On the street leading to Panagia Eleousa (Virgin of Tender Mercy), starting off at the church of Taxiarches and ending at the Upper Gate of the Castle, at today’s 11 Archilochou Street, stands the Varouchas mansion, home to a family with a long history that left its mark mainly in the field of archaeology.


The head of the family, Folegandros island-born Andreas Varouchas, married Maria Venieris on Paros and had the homonymous mansion designed and built in the simplified neoclassical style that we often see on the islands. A striking feature of the home’s exterior is the marble staircase with its landing running the full length of the facade. In the densely-built sections of the town, and especially within its defensive rings, the ground floor and the upper floor are usually separate residences, so the staircase leading to the first floor had to be external. Here the landing rests on a wall parallel to the frontage forming a second level of facade that isolates the staircase from the street below, and, along with the front entrance at the foot of the staircase, indicates that both the upper floor and the ground floor make up a single residence. This arrangement, which requires ample facade width, is common in middle-class houses and mansions and bears witness to the social status of their residents, while serving as a connecting link between lower-class and neoclassical houses.

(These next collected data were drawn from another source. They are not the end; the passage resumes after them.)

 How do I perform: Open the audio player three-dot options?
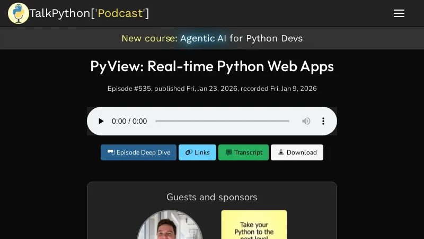pyautogui.click(x=323, y=121)
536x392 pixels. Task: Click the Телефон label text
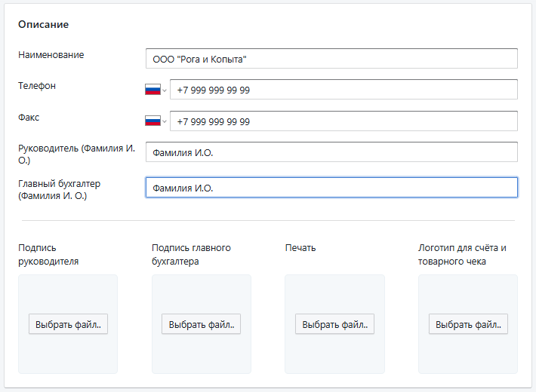click(x=37, y=86)
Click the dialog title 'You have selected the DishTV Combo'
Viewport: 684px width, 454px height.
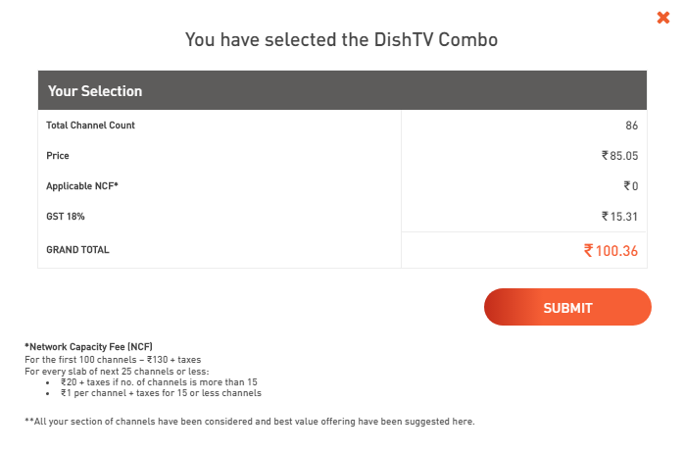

Inside, we find the largest room, the living room, the heart of the house, while smaller rooms off the main living space are utilized as bedrooms, a study and a kitchen. The furniture, lighting fixtures and other home furnishings exude a cosmopolitan sophistication and are eloquent testimony of the family’s story.

On the property of Andreas Varouchas in Parikia, a fragment of the Parian Chronicle, which is currently kept in the Archaeological Museum of Paros, was found in 1897.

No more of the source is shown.